Quote the rows between the line containing "Choose the W.I.R" and the end of the rows, inclusive, without including the pictures.

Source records
__________________________________________________

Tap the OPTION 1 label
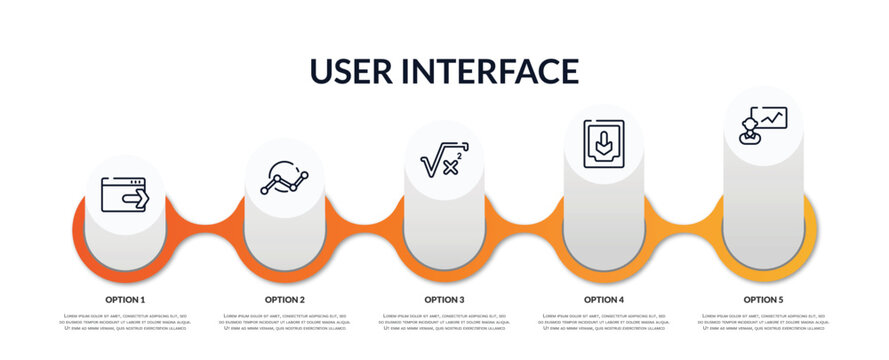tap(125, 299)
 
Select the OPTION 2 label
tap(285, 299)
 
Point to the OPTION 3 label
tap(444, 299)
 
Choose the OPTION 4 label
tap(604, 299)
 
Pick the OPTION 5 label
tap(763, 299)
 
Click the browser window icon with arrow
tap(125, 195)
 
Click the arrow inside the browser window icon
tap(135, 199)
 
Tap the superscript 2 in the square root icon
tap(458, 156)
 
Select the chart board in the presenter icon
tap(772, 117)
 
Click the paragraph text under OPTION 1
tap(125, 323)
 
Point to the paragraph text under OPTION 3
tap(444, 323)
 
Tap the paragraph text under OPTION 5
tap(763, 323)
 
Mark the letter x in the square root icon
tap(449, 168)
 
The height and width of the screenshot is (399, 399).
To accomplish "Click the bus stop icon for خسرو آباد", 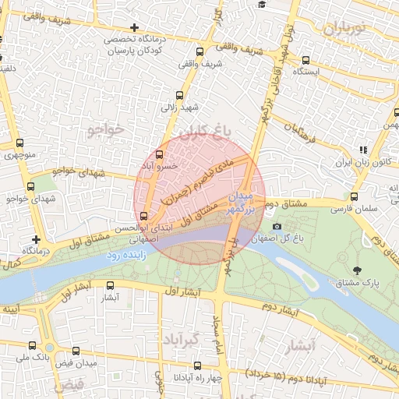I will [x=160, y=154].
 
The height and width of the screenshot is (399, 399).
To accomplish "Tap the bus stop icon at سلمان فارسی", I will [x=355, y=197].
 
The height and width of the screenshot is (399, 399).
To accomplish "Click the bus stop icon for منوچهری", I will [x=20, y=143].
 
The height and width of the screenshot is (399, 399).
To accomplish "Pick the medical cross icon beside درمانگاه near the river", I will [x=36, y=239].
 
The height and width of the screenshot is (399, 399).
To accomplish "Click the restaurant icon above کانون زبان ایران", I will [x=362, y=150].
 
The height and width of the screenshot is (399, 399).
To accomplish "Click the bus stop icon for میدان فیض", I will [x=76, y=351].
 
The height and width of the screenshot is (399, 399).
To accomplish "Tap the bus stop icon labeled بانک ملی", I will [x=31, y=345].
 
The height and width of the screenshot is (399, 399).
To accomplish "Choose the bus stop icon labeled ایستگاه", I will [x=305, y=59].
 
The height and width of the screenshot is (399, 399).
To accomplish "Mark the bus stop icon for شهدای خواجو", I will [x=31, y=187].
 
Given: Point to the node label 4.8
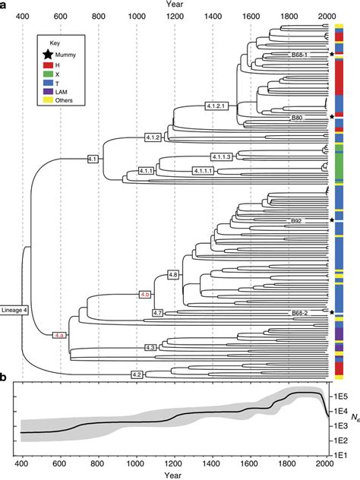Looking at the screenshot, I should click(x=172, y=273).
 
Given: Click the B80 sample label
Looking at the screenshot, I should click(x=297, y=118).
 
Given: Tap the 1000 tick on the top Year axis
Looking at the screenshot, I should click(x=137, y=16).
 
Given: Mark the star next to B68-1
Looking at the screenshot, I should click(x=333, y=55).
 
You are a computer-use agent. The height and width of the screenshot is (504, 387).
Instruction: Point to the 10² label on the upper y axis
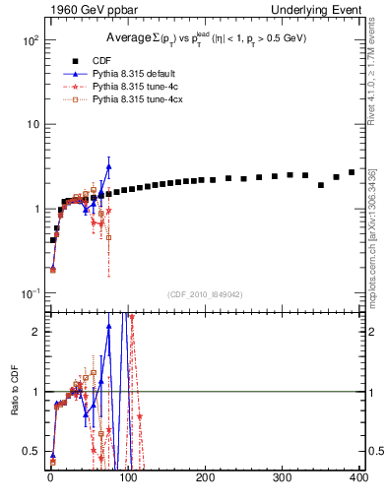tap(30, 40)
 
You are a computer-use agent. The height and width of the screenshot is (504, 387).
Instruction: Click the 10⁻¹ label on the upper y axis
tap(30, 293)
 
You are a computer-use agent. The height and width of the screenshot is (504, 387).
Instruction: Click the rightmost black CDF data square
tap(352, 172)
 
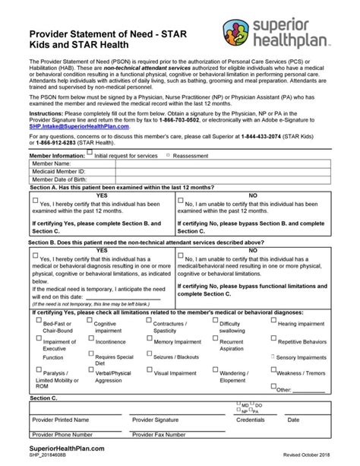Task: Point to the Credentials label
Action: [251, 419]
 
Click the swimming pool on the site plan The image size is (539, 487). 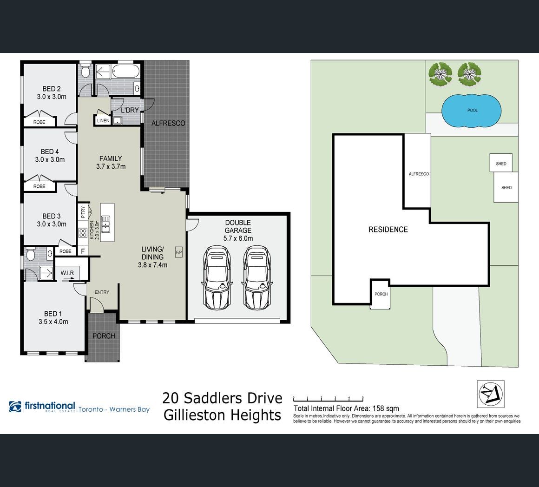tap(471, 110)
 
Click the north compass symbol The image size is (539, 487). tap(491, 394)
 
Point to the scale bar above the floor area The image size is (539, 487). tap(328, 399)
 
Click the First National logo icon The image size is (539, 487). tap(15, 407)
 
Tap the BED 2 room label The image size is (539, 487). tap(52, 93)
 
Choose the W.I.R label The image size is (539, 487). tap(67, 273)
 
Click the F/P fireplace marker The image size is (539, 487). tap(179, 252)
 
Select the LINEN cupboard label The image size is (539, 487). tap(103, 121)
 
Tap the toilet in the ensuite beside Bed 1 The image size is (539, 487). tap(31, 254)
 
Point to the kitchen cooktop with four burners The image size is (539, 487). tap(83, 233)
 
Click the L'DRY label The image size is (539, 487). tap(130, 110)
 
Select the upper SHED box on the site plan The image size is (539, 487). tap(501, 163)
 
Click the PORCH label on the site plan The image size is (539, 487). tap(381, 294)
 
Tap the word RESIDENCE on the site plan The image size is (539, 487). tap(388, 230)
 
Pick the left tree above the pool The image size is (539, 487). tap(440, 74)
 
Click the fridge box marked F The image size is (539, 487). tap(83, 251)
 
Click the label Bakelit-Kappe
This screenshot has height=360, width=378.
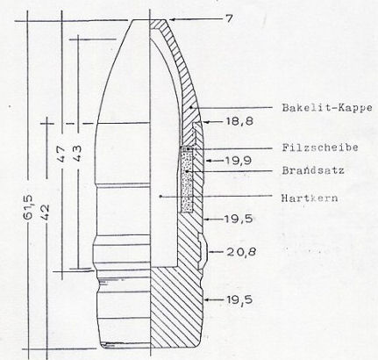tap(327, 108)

__________________________________________________

• Written solution:
Choose the W.I.R label The image size is (539, 487). tap(67, 273)
 
Click the F/P fireplace marker The image size is (539, 487). tap(179, 252)
 
Select the LINEN cupboard label The image size is (539, 487). tap(103, 121)
 
Tap the toilet in the ensuite beside Bed 1 The image size is (539, 487). tap(31, 254)
 
Point to the kitchen cooktop with four burners The image size is (539, 487). tap(83, 233)
 
Click the L'DRY label The image size is (539, 487). tap(130, 110)
 
Select the upper SHED box on the site plan The image size is (539, 487). tap(501, 163)
 
Click the PORCH label on the site plan The image size is (539, 487). tap(381, 294)
 
Tap the word RESIDENCE on the site plan The image size is (539, 487). tap(388, 230)
 
Pick the left tree above the pool The image size is (539, 487). tap(440, 74)
 
Click the fridge box marked F The image size is (539, 487). tap(83, 251)
 
Click the label Bakelit-Kappe
This screenshot has height=360, width=378.
tap(327, 108)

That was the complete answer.